Quando um relâmpago clareava, o gigantesco vulto do pico surgia na paisagem, como uma sentinela vigiando a ilha. A massa de pedra vulcânica tinha um ar de mistério e de tragédia, que durante séculos envolvera o arquipélago. O sentinela tremia de medo e de desejo, atraído pelo feitiço da dança e dominado pela necessidade de mulher que avassala os homens que habitam Fernando de Noronha. Os que ali moravam, soldados, sentinelas, pescadores – que constituíam a mescla variada dessa sociedade à parte, com moral própria, derivada da solidão ou do fatalismo de uma vida difícil – conheciam a lenda.
A Alamoa, como era chamado o fantasma, há muitos anos assombrava as noites tempestuosas de sextas-feiras.

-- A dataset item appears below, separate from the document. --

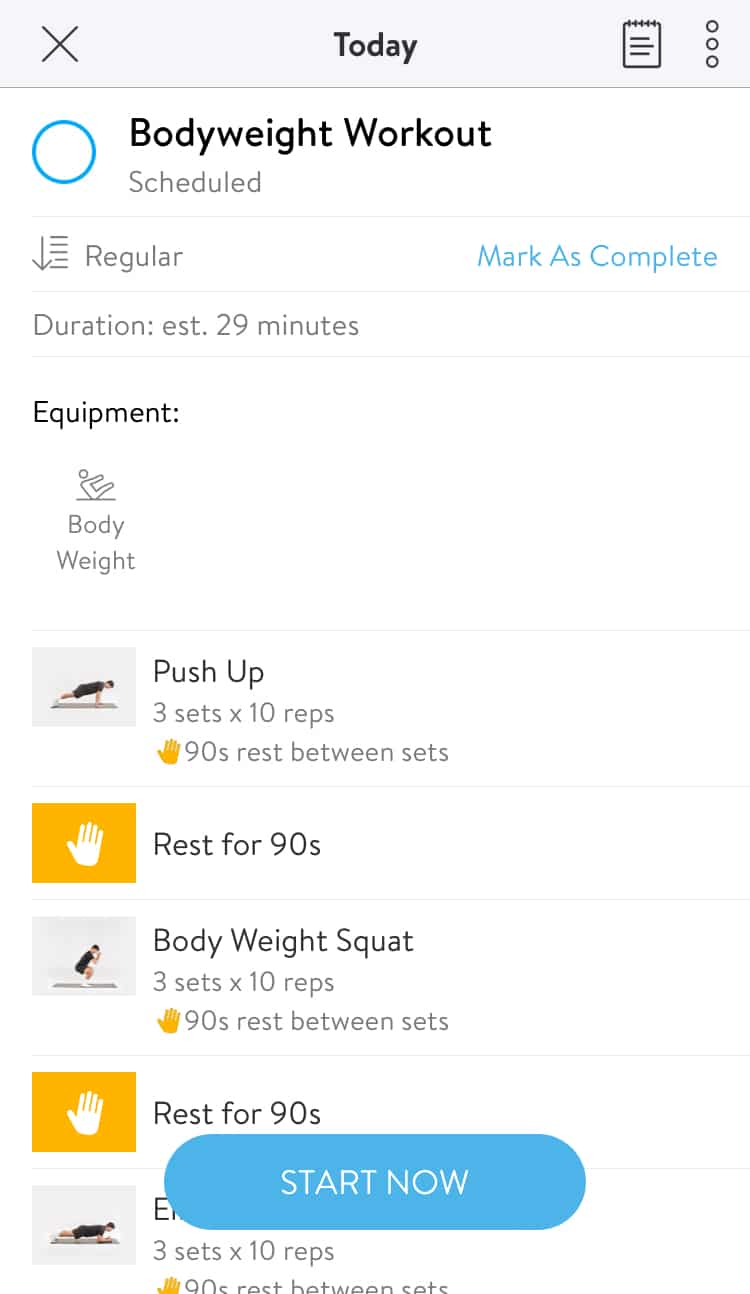
Task: Tap the first orange rest hand icon
Action: [x=84, y=843]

Loura e nua, com a fosforescência e a maldade nos olhos, surgia ante o jovem como a encarnação do desejo sexual, do sonho desses homens sem mulheres. Na terra morena dos trópicos, a mulher branca e loura, vinda de outras plagas, trazida na lembrança dos primeiros descobridores e na repressão sexual dos marujos europeus, representava o exotismo excitante das francesas e das alemãs: sereias que propiciavam requintados prazeres.

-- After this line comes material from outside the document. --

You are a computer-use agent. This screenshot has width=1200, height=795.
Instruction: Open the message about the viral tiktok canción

As mães aconselhavam os rapazes que não saíssem à rua naquelas noites perigosas, pois a malvada Alamoa poderia enlouquecê-los de amor e depois, matá-los de terror. Ela os fascinava. Levava-os ao Pico, o grande palácio de pedra, com sua porta secreta. E quando a vítima fremente ia abraçá-la, a linda e sedutora mulher se transformava em um esqueleto de órbitas faiscantes, apavorando os jovens que se atiravam no oceano ou se despedaçavam nos arrecifes. A dança continuava num colear de cobra que se preparava para o bote. Atração e repulsa, amor e medo. O jovem soldado vacilou antes de se atirar na direção da irresistível sereia. Seu corpo pedia a entrega, com toda a força da sua ardente mocidade. Seu espírito relutava, tolhia o gesto, lutava contra a magnética força da loura criatura.
Pobre soldado, enredado nas teias de uma mágica figura! De repente, o apelo se torna tão forte que ele, pobre mortal, carente e ansioso vai, lentamente, caminhando na direção da fascinante figura. Ela recua. Ele avança. Sua luz o envolve. Suas mãos longas e pálidas se estendem. Num último chamamento acontece o inevitável abraço! Gelado e aterrador contato, que silencia o arroubo apaixonado e eriça-lhe os cabelos. Nesse instante, o clarão de um raio ilumina toda a fortaleza e o encanto se esvai! O soldado cai no solo, desmaia, livre, enfim, pelo milagre da luz, da teia de encantamento que quase lhe custa a vida!